DATA IN THIS EXERCISE section start

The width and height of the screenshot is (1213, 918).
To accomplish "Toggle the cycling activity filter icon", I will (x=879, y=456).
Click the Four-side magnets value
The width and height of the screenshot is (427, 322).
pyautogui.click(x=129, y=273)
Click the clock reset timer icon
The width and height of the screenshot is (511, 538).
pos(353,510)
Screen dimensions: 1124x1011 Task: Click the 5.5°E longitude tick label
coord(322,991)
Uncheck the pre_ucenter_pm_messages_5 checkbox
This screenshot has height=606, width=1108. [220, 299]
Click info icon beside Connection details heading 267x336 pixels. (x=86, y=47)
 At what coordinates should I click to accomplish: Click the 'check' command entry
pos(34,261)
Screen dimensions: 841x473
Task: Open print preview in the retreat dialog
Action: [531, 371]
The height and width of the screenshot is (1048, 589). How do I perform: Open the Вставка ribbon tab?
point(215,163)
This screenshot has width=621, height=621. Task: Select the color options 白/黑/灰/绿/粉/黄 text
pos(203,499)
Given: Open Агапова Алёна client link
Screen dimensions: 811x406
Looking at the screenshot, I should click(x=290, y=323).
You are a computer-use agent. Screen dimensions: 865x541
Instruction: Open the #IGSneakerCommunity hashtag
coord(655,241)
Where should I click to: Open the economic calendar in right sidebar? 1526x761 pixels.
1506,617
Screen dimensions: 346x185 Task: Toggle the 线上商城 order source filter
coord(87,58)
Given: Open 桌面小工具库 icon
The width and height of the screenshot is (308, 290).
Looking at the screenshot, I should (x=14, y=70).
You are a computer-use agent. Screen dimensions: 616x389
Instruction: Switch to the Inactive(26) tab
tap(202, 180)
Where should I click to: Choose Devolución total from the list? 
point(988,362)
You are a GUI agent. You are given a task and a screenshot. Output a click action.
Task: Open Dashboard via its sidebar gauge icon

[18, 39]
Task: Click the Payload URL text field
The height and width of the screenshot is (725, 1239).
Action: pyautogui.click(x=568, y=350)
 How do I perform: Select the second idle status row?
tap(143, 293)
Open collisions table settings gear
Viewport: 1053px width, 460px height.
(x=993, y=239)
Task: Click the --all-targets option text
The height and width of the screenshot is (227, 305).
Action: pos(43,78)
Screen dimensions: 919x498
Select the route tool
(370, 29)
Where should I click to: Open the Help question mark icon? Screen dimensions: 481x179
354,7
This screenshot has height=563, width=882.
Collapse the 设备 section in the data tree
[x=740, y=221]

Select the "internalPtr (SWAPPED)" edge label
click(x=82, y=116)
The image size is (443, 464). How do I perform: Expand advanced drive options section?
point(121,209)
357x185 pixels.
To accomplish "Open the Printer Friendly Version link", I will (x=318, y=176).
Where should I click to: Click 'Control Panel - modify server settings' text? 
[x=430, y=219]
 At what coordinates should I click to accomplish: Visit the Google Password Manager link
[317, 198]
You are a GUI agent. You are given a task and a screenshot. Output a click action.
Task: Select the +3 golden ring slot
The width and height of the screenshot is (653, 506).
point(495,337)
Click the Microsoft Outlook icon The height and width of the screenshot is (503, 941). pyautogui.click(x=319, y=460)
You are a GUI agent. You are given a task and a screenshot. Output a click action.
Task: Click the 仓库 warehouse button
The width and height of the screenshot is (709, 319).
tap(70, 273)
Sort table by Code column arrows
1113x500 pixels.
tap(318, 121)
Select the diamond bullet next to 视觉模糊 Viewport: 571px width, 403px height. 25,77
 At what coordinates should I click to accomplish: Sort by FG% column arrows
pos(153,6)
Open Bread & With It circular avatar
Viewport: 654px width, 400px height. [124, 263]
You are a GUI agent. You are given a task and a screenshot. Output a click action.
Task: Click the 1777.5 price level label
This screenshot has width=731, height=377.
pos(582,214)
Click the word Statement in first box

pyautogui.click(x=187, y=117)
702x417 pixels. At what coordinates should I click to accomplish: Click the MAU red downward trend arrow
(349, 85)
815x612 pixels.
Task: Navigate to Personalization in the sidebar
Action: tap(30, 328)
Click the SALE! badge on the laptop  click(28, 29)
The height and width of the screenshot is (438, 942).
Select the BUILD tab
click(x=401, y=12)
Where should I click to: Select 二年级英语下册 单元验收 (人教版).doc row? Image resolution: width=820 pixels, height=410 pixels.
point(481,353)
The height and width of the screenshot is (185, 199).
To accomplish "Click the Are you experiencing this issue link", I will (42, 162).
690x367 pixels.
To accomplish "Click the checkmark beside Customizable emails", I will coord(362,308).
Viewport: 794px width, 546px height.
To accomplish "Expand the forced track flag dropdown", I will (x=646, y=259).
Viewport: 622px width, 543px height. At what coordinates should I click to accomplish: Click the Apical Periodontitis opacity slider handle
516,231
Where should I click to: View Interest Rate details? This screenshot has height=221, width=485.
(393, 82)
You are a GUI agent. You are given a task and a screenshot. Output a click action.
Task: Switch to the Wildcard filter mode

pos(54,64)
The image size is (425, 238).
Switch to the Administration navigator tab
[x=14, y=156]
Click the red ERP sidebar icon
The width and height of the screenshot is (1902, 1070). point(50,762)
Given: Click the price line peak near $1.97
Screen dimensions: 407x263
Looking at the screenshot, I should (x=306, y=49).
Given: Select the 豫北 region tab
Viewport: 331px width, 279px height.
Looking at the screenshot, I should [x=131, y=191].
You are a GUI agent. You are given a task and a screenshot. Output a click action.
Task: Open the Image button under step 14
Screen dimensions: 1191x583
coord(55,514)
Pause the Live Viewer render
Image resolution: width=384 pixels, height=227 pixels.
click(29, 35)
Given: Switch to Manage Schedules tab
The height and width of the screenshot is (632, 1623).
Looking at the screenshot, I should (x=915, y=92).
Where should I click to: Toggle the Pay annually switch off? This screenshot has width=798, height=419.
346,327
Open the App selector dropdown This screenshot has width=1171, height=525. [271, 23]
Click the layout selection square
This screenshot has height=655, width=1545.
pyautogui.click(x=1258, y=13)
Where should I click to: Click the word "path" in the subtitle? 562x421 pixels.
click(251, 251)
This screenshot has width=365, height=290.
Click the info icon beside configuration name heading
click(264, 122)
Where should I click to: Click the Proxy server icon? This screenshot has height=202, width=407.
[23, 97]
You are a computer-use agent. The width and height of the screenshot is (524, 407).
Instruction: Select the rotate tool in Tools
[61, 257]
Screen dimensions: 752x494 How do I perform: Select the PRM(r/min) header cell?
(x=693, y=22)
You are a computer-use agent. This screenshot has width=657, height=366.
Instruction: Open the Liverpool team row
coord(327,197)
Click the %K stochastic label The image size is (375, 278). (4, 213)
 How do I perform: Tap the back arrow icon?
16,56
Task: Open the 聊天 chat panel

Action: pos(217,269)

DATA IN THIS EXERCISE section end

TASK REQUIREMENTS. Please return every line of the data, unaltered.

RESULT OF THE EXERCISE.
The width and height of the screenshot is (1213, 918).
To accomplish "Toggle the cycling activity filter icon", I will (x=879, y=456).
Click the Four-side magnets value
The width and height of the screenshot is (427, 322).
pyautogui.click(x=129, y=273)
Click the clock reset timer icon
The width and height of the screenshot is (511, 538).
pos(353,510)
Screen dimensions: 1124x1011 Task: Click the 5.5°E longitude tick label
coord(322,991)
Uncheck the pre_ucenter_pm_messages_5 checkbox
This screenshot has height=606, width=1108. [220, 299]
Click info icon beside Connection details heading 267x336 pixels. (x=86, y=47)
 At what coordinates should I click to accomplish: Click the 'check' command entry
pos(34,261)
Screen dimensions: 841x473
Task: Open print preview in the retreat dialog
Action: [531, 371]
The height and width of the screenshot is (1048, 589). How do I perform: Open the Вставка ribbon tab?
point(215,163)
This screenshot has width=621, height=621. Task: Select the color options 白/黑/灰/绿/粉/黄 text
pos(203,499)
Given: Open Агапова Алёна client link
Screen dimensions: 811x406
Looking at the screenshot, I should click(x=290, y=323).
You are a computer-use agent. Screen dimensions: 865x541
Instruction: Open the #IGSneakerCommunity hashtag
coord(655,241)
Where should I click to: Open the economic calendar in right sidebar? 1526x761 pixels.
1506,617
Screen dimensions: 346x185 Task: Toggle the 线上商城 order source filter
coord(87,58)
Given: Open 桌面小工具库 icon
The width and height of the screenshot is (308, 290).
Looking at the screenshot, I should (x=14, y=70).
You are a computer-use agent. Screen dimensions: 616x389
Instruction: Switch to the Inactive(26) tab
tap(202, 180)
Where should I click to: Choose Devolución total from the list? 
point(988,362)
You are a GUI agent. You are given a task and a screenshot. Output a click action.
Task: Open Dashboard via its sidebar gauge icon

[18, 39]
Task: Click the Payload URL text field
The height and width of the screenshot is (725, 1239).
Action: pyautogui.click(x=568, y=350)
 How do I perform: Select the second idle status row?
tap(143, 293)
Open collisions table settings gear
Viewport: 1053px width, 460px height.
(x=993, y=239)
Task: Click the --all-targets option text
The height and width of the screenshot is (227, 305).
Action: pos(43,78)
Screen dimensions: 919x498
Select the route tool
(370, 29)
Where should I click to: Open the Help question mark icon? Screen dimensions: 481x179
354,7
This screenshot has height=563, width=882.
Collapse the 设备 section in the data tree
[x=740, y=221]

Select the "internalPtr (SWAPPED)" edge label
click(x=82, y=116)
The image size is (443, 464). How do I perform: Expand advanced drive options section?
point(121,209)
357x185 pixels.
To accomplish "Open the Printer Friendly Version link", I will (x=318, y=176).
Where should I click to: Click 'Control Panel - modify server settings' text? 
[x=430, y=219]
 At what coordinates should I click to accomplish: Visit the Google Password Manager link
[317, 198]
You are a GUI agent. You are given a task and a screenshot. Output a click action.
Task: Select the +3 golden ring slot
The width and height of the screenshot is (653, 506).
point(495,337)
Click the Microsoft Outlook icon The height and width of the screenshot is (503, 941). pyautogui.click(x=319, y=460)
You are a GUI agent. You are given a task and a screenshot. Output a click action.
Task: Click the 仓库 warehouse button
The width and height of the screenshot is (709, 319).
tap(70, 273)
Sort table by Code column arrows
1113x500 pixels.
tap(318, 121)
Select the diamond bullet next to 视觉模糊 Viewport: 571px width, 403px height. 25,77
 At what coordinates should I click to accomplish: Sort by FG% column arrows
pos(153,6)
Open Bread & With It circular avatar
Viewport: 654px width, 400px height. [124, 263]
You are a GUI agent. You are given a task and a screenshot. Output a click action.
Task: Click the 1777.5 price level label
This screenshot has width=731, height=377.
pos(582,214)
Click the word Statement in first box

pyautogui.click(x=187, y=117)
702x417 pixels. At what coordinates should I click to accomplish: Click the MAU red downward trend arrow
(349, 85)
815x612 pixels.
Task: Navigate to Personalization in the sidebar
Action: tap(30, 328)
Click the SALE! badge on the laptop  click(28, 29)
The height and width of the screenshot is (438, 942).
Select the BUILD tab
click(x=401, y=12)
Where should I click to: Select 二年级英语下册 单元验收 (人教版).doc row? Image resolution: width=820 pixels, height=410 pixels.
point(481,353)
The height and width of the screenshot is (185, 199).
To accomplish "Click the Are you experiencing this issue link", I will (42, 162).
690x367 pixels.
To accomplish "Click the checkmark beside Customizable emails", I will coord(362,308).
Viewport: 794px width, 546px height.
To accomplish "Expand the forced track flag dropdown", I will (x=646, y=259).
Viewport: 622px width, 543px height. At what coordinates should I click to accomplish: Click the Apical Periodontitis opacity slider handle
516,231
Where should I click to: View Interest Rate details? This screenshot has height=221, width=485.
(393, 82)
You are a GUI agent. You are given a task and a screenshot. Output a click action.
Task: Switch to the Wildcard filter mode

pos(54,64)
The image size is (425, 238).
Switch to the Administration navigator tab
[x=14, y=156]
Click the red ERP sidebar icon
The width and height of the screenshot is (1902, 1070). point(50,762)
Given: Click the price line peak near $1.97
Screen dimensions: 407x263
Looking at the screenshot, I should (x=306, y=49).
Given: Select the 豫北 region tab
Viewport: 331px width, 279px height.
Looking at the screenshot, I should [x=131, y=191].
You are a GUI agent. You are given a task and a screenshot. Output a click action.
Task: Open the Image button under step 14
Screen dimensions: 1191x583
coord(55,514)
Pause the Live Viewer render
Image resolution: width=384 pixels, height=227 pixels.
click(29, 35)
Given: Switch to Manage Schedules tab
The height and width of the screenshot is (632, 1623).
Looking at the screenshot, I should (x=915, y=92).
Where should I click to: Toggle the Pay annually switch off? This screenshot has width=798, height=419.
346,327
Open the App selector dropdown This screenshot has width=1171, height=525. [271, 23]
Click the layout selection square
This screenshot has height=655, width=1545.
pyautogui.click(x=1258, y=13)
Where should I click to: Click the word "path" in the subtitle? 562x421 pixels.
click(251, 251)
This screenshot has width=365, height=290.
Click the info icon beside configuration name heading
click(264, 122)
Where should I click to: Click the Proxy server icon? This screenshot has height=202, width=407.
[23, 97]
You are a computer-use agent. The width and height of the screenshot is (524, 407).
Instruction: Select the rotate tool in Tools
[61, 257]
Screen dimensions: 752x494 How do I perform: Select the PRM(r/min) header cell?
(x=693, y=22)
You are a computer-use agent. This screenshot has width=657, height=366.
Instruction: Open the Liverpool team row
coord(327,197)
Click the %K stochastic label The image size is (375, 278). (4, 213)
 How do I perform: Tap the back arrow icon?
16,56
Task: Open the 聊天 chat panel

Action: pos(217,269)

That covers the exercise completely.